Report allegations of criminal behavior to law enforcement. In federal cases, this usually means contacting the FBI, but often times local police agencies take the first reports and then turn over the case to the FBI when it appears that the criminal activity involves a violation of federal law.
Investigate the information contained in the initial reports through the appropriate law enforcement agency. For federal investigations, the FBI is usually the lead investigative agency with other agencies becoming involved as needed for their expertise, such the Bureau of Alcohol Tobacco and Firearms for bombing cases.
Contact the U.S. Attorney's Office to apply for search warrants. An agent from the investigating agency and an assistant U.S. attorney will prepare and take an application to a magistrate judge or district court judge. The search warrant will be issued so long as the evidence provided, usually in the form of the agent's affidavit (written testimony), provides the judge with evidence of probable cause that a crime is or has been committed.
Take the evidence obtained through the investigation and execution of the search warrants to a federal grand jury in order to obtain an indictment. This is done by the assistant U.S. attorney presenting a list of the crimes the defendant allegedly committed and describing the facts to support those allegations. Grand juries are typically composed of 16 to 23 citizens, and upon agreement by a simple majority that probable cause of a crime exists, the indictment will be issued.
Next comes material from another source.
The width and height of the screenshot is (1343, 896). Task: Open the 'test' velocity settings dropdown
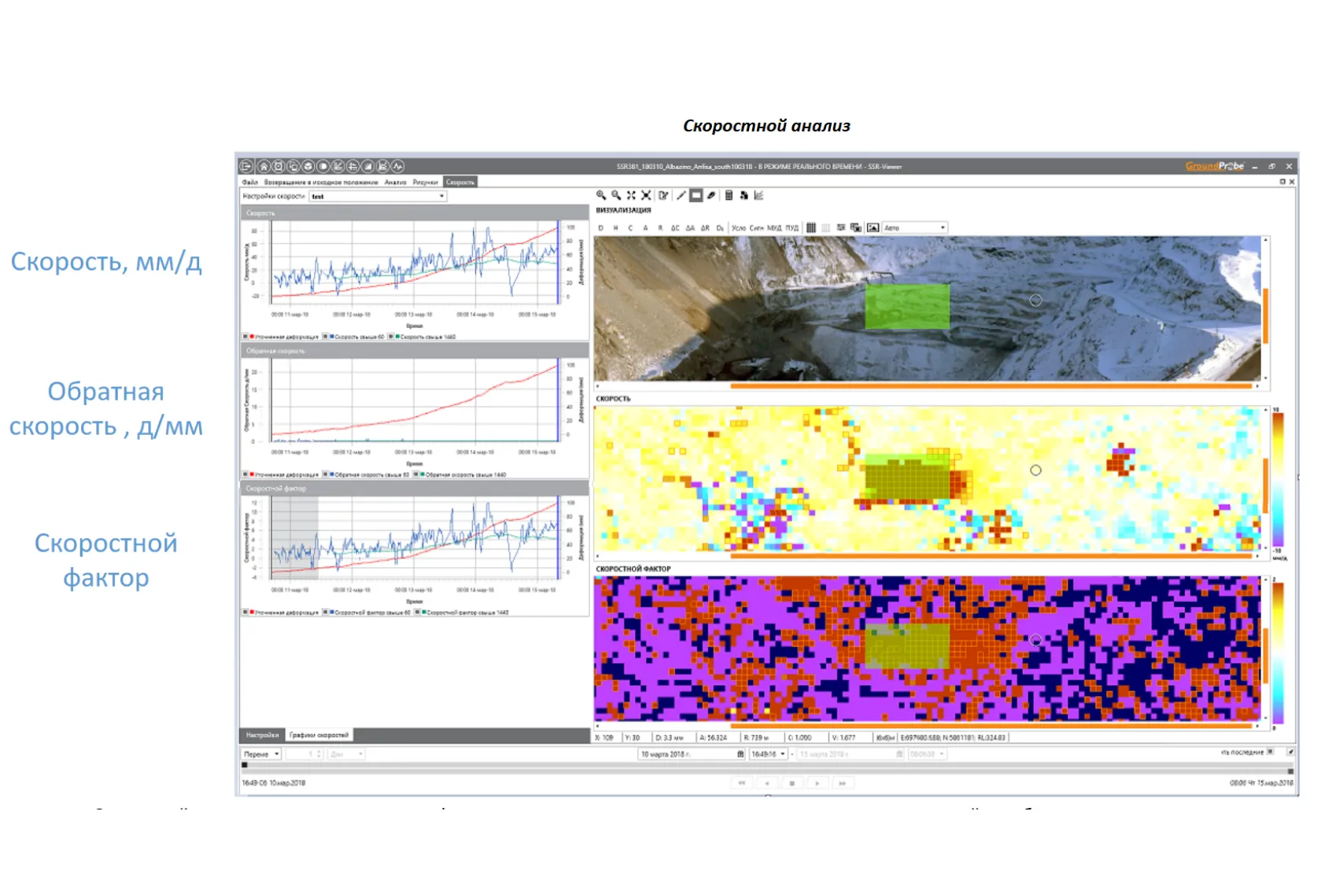(378, 196)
File the indictment with the district court and apply for an arrest warrant. Indictments usually remain sealed from public view until after the defendant is arrested.
- Some federal criminal cases begin without an indictment from the grand jury, but by the filing of a complaint or "information" by the assistant U.S. attorney which states the same information found in an indictment; however, without an indictment from the grand jury, the assistant U.S. attorney must convince the district court judge that there is probable cause of a crime before the case can proceed.
- Unlike civil cases, individuals do not file criminal cases in federal court. Criminal cases can only be initiated by the U.S. Attorney's Office acting alone or in consultation with the grand jury.